Dans le clip vidéo de la chanson, tourné à Dubaï et à “Tel Aviv”, les deux chanteurs se souhaitent à plusieurs reprises la paix avant de se demander l’un à l’autre : « Quand est-ce que tu viens ? »

La chanson « reflète l’esprit de paix entre les deux pays et l’amitié entre les deux peuples », a déclaré Ofir Gendelman, porte-parole de l’ancien Premier ministre israélien Benjamin Netanyahu aux médias arabes.

Les jours qui ont précédé et suivi la signature de l’accord de normalisation entre les EAU et “Israël” ont été le théâtre de plusieurs controverses qu’il convient d’évoquer, dans le domaine des arts et de la culture.

Une émission comique saoudienne intitulée Makhraj 7, ou Exit 7 – diffusée sur la chaîne du groupe saoudien MBC – mettait en scène les personnages des acteurs Nasser Al-Qasabi et Rashid Al-Shamrani discutant de relations commerciales avec des Israéliens.

La scène montre le personnage d’Al-Qasabi rejetant de tels accords avec les Israéliens, estimant que « les Israéliens sont des ennemis ». Le personnage d’Al-Shamrani répond alors en disant que « le véritable ennemi est celui qui ne montre aucune gratitude pour votre position, ignore vos sacrifices et vous maudit jour et nuit, plus que les Israéliens. »

« Nous sommes entrés en guerre pour la Palestine, nous avons coupé le pétrole pour la Palestine, et le jour où elle est devenue une Autorité, nous avons payé ses salaires alors que nous avons davantage de droits sur cet argent. Pourtant, ils profitent de chaque occasion pour attaquer l’Arabie saoudite », ajoutait-il.

 

Dans le même contexte, à la mi-octobre 2020, le groupe MBC – basé aux Émirats arabes unis – a supprimé l’intégralité des épisodes de la série télévisée “Le déplacement des Palestiniens” de sa plateforme de streaming Shahid, suite à l’accord de normalisation conclu entre les Émirats arabes unis et l’occupation israélienne en septembre.

La série dépeint la crise et le déplacement forcé du peuple palestinien depuis les années 1940. Le groupe saoudien est ensuite revenu sur sa décision après de nombreuses critiques.

Bieber est prié d’annuler son spectacle en Palestine occupée

La célèbre pop star canadienne Justin Bieber est priée d’annuler son spectacle prévu en Palestine occupée.

Bieber doit se produire à “Tel Aviv”, dans le pays d’apartheid “Israël”, le 13 octobre 2022.

L’ironie est que la tournée du chanteur est baptisée “Justice World Tour”, alors que les Palestiniens souffrent constamment du système d’apartheid de l’occupation israélienne.

Le Koweït résiste à la normalisation

Dans le cadre de la lutte contre la normalisation avec “Israël”, les autorités koweïtiennes et tunisiennes ont récemment décidé d’interdire la projection du film Mort sur le Nil, en invoquant comme raison principale le passé militaire de la star du film, Gal Gadot, dans les forces d’occupation israéliennes.

========================================================================

## Problème posé a
Reprends le passage du texte sur la normalisation qui commence à « La célèbre pop » et s'arrête après « forces d’occupation israéliennes. », en renommant « Mort sur le Nil » en « Death on the Nile ».

## Données extraites
========================================================================

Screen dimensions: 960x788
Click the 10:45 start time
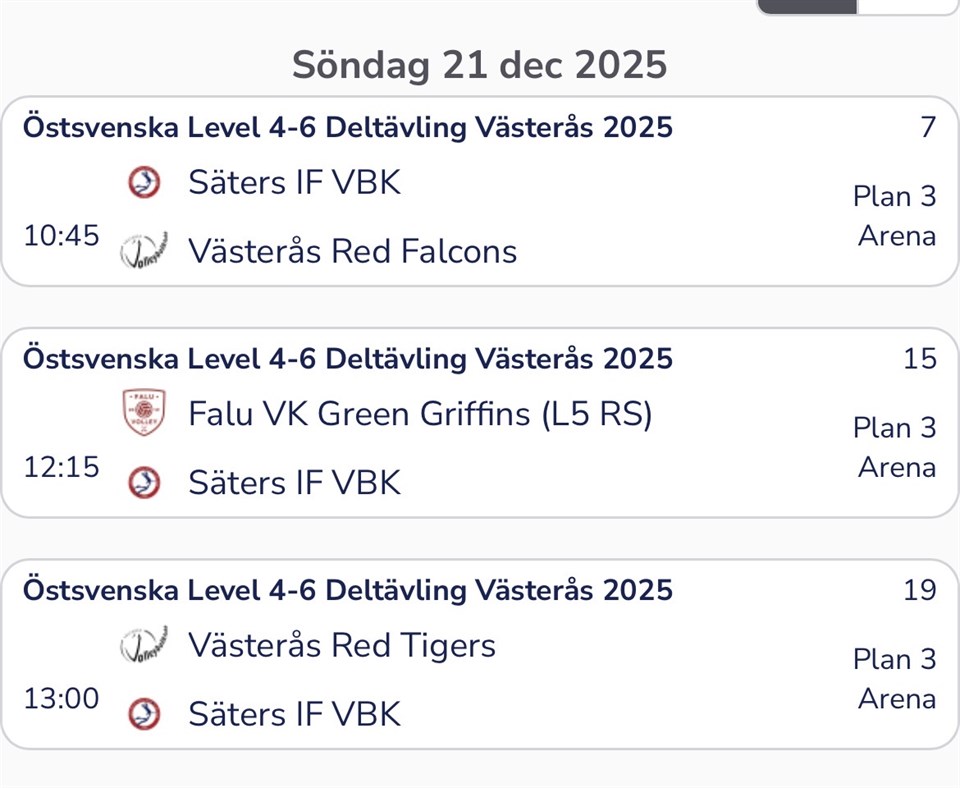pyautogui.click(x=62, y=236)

========================================================================

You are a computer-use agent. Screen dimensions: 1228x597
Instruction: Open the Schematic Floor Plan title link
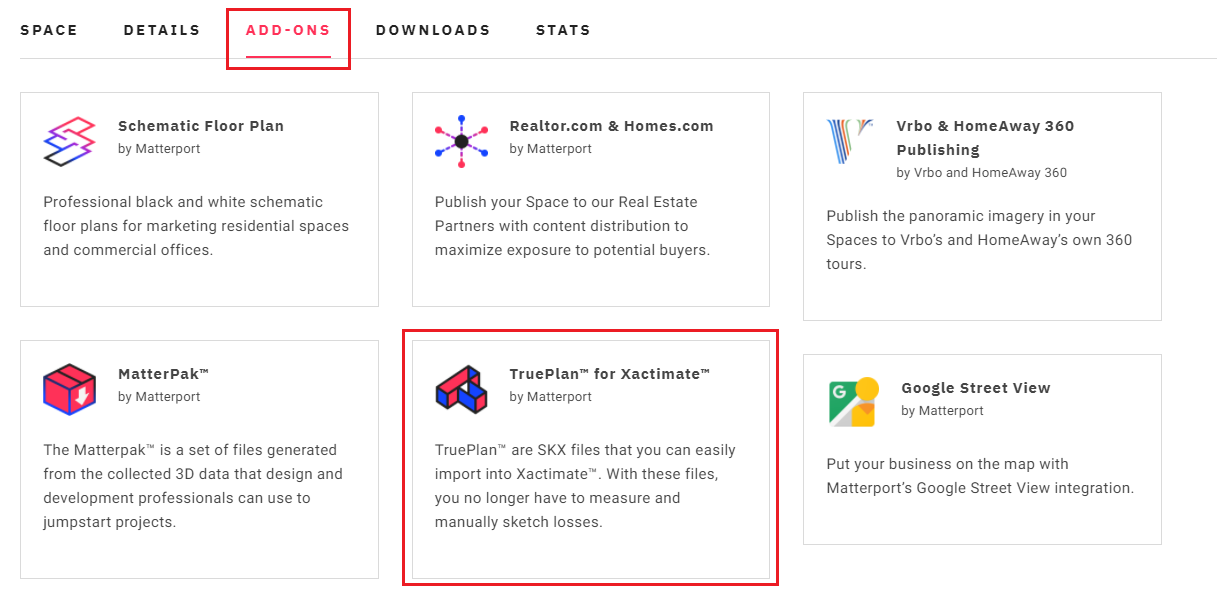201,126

========================================================================

## Problème posé b
Parmi les lignes ci-dessus, ne garde que celles qui contiennent la chaîne « dimensions », en respectant la casse.

## Résultat correct a
La célèbre pop star canadienne Justin Bieber est priée d’annuler son spectacle prévu en Palestine occupée.

Bieber doit se produire à “Tel Aviv”, dans le pays d’apartheid “Israël”, le 13 octobre 2022.

L’ironie est que la tournée du chanteur est baptisée “Justice World Tour”, alors que les Palestiniens souffrent constamment du système d’apartheid de l’occupation israélienne.

Le Koweït résiste à la normalisation

Dans le cadre de la lutte contre la normalisation avec “Israël”, les autorités koweïtiennes et tunisiennes ont récemment décidé d’interdire la projection du film Death on the Nile, en invoquant comme raison principale le passé militaire de la star du film, Gal Gadot, dans les forces d’occupation israéliennes.

## Résultat correct b
Screen dimensions: 960x788
You are a computer-use agent. Screen dimensions: 1228x597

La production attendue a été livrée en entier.